Although, as noted, Showalter intends the book primarily for college English professors, Teaching Literature isn't useful only to specialists in literary studies--especially since, in another example of her disdain for PC profs, Showalter largely eschews the opaque jargon that clots so much of the field's fashionable "discourse." Overcoming teacher-anxieties, dealing with apathetic, defensive or obnoxious students, using computers to enhance learning--these and other general educational issues the book raises may interest instructors from other humanities disciplines, and perhaps also some profs from the non-humanities side of campus. High school English teachers, too, can benefit from the book--particularly the chapters on "Theories of Teaching Literature" and "Methods of Teaching Literature," as well as the three sections on teaching (respectively) poetry, fiction, and drama. While college English professors and high school English teachers operate in very different educational environments (let's face it, we profs have it a lot better), the process of helping students engage with literature is essentially the same at either level.

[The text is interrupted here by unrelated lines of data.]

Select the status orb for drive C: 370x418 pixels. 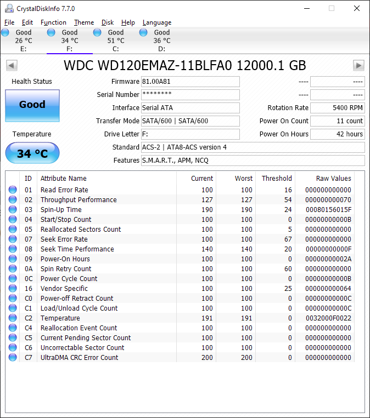coord(97,33)
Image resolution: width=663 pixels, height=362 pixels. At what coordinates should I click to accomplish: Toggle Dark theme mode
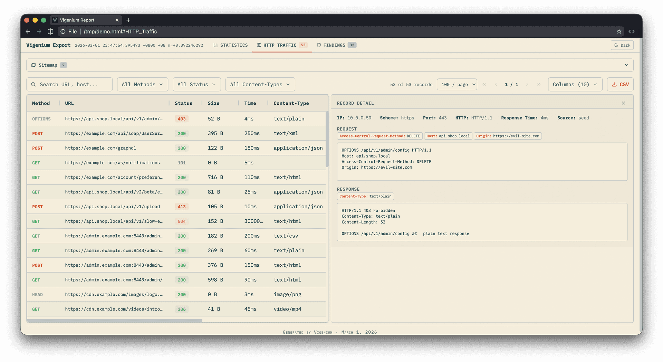click(x=622, y=45)
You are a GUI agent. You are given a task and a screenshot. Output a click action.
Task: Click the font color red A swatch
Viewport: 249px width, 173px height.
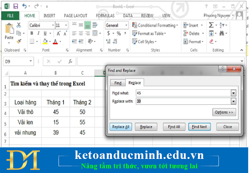55,41
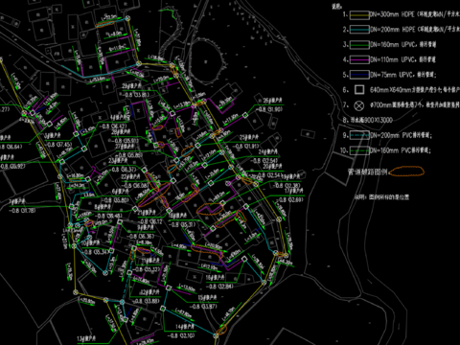This screenshot has width=460, height=345.
Task: Select legend item 8 text with 900×13000
Action: coord(372,120)
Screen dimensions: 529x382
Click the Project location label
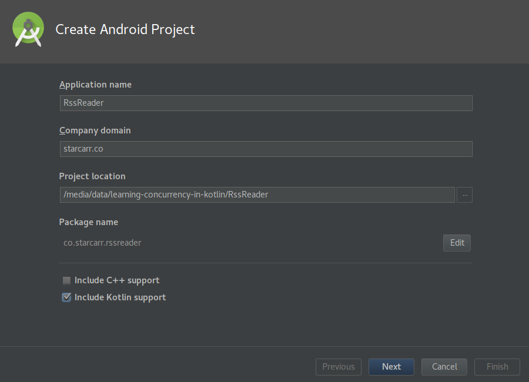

Along with college and high school English teachers, the group that will probably find Teaching Literature most worthwhile are general readers seeking an accessible work about the current state of literature instruction in higher education. In the 1990s, after all, English Studies actually began attracting national (if largely scathing) media attention. Showalter touches on many current conflicts in English Departments, specifically, and the university in general. But her success is mixed, not only because (as noted) her discussions remain sketchy, but also because some of her claims are dubious at best.

To her credit, Showalter calmly and concisely skewers Gerald Graff's much-discussed proposal, outlined in Beyond the Culture Wars, to revise the standard College English curriculum by "teaching the conflicts"--that is, teaching and involving students in the debates raging today between traditionalist and radical English profs over the canon, literary theory, feminist, queer, and postcolonial studies, et al. The problem with Graff's proposal, Showalter suggests, is that "it narcissistically put[s] English professors and our professional squabbles at the center of teaching" (31). After spending a class period trying to "teach the conflicts" to her own Yale undergrads, Showalter concluded that "these conflicts came across to the students as more adversarial, political and indeed hostile than intellectual" (32).

But Showalter is less convincing when she attempts to defend university professors against the widespread charge of "grade inflation." "Assessment," Showalter argues, "is about helping students learn--not sorting them out for employers, punishing them, or showing how tough you are" (18). Professors, she insists, must "find ways to challenge students without giving in to ill-informed administrative pressure to fight 'grade inflation'" (19).

Contrary to Showalter's claims, however, the problem regarding grades in academia today is not that sadistic profs are flunking dedicated students right and left. The real problem is that students are expecting (and receiving) high grades, even though they are doing less work, and consequently learning less, than did their peers in the past. The fact that, over the last few decades, student GPAs have steadily risen while SAT scores have steadily declined would seem to provide statistical proof that grade inflation does exist. Moreover, a more common problem than administrators pressuring faculty to lower grades is, I suspect, just the reverse--chancellors and provosts at cash-strapped colleges in our bleak economy urging profs not to flunk out tuition-paying students.

Ultimately, then, Showalter's attempt in Teaching Literature to provide a nuts-and-bolts (though theoretically-oriented) guide to teaching literature falls short. Indeed, to my knowledge, a first-rate handbook of this kind for literature professors doesn't yet exist. For the sake of us poor English profs tortured by teacher-anxiety dreams, someone better write one soon.